### Action item:
Among these records, tally each line with the word "computer"; the answer is that number alone.

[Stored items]

....

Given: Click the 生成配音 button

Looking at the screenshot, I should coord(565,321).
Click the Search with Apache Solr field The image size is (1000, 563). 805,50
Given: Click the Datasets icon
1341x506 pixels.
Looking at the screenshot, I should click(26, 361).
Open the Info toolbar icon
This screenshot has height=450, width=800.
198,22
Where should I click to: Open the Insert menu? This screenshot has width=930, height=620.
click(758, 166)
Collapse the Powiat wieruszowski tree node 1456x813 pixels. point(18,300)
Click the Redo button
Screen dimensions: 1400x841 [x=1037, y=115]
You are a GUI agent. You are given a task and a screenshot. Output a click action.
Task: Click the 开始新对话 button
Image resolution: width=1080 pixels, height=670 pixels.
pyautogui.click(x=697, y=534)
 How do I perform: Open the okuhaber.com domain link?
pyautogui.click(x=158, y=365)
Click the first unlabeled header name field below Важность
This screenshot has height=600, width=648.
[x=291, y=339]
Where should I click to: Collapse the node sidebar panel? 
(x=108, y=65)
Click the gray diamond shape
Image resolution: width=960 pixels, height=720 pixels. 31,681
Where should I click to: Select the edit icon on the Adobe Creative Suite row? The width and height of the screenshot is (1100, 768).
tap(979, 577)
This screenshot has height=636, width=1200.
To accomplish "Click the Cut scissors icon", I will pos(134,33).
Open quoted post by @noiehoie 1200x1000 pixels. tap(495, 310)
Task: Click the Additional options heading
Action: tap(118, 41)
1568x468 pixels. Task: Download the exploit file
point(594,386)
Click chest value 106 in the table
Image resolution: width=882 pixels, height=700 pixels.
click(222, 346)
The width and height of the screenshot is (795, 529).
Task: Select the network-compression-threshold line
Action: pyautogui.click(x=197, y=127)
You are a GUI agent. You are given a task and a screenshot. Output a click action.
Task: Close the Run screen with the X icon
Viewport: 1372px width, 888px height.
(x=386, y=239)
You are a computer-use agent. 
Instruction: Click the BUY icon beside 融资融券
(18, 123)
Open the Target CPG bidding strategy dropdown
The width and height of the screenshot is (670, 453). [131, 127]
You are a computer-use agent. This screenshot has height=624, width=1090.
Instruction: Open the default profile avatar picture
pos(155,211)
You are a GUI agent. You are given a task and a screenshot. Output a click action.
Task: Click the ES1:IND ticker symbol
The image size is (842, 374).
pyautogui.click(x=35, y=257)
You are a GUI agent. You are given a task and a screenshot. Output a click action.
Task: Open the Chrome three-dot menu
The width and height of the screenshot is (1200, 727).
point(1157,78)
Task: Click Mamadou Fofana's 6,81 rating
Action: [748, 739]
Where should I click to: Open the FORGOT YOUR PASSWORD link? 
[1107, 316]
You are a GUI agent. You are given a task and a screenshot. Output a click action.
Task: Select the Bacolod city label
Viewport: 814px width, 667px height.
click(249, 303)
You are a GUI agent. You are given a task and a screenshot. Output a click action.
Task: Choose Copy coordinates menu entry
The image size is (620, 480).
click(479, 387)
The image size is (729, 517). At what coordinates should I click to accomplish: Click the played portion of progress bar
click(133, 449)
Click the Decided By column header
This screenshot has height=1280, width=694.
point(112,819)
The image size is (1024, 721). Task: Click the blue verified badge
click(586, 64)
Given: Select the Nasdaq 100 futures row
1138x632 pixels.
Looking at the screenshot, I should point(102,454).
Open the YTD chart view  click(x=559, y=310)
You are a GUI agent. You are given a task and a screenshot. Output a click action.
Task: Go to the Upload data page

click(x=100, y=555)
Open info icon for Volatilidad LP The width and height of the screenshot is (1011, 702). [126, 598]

....

### Result for this exercise:
2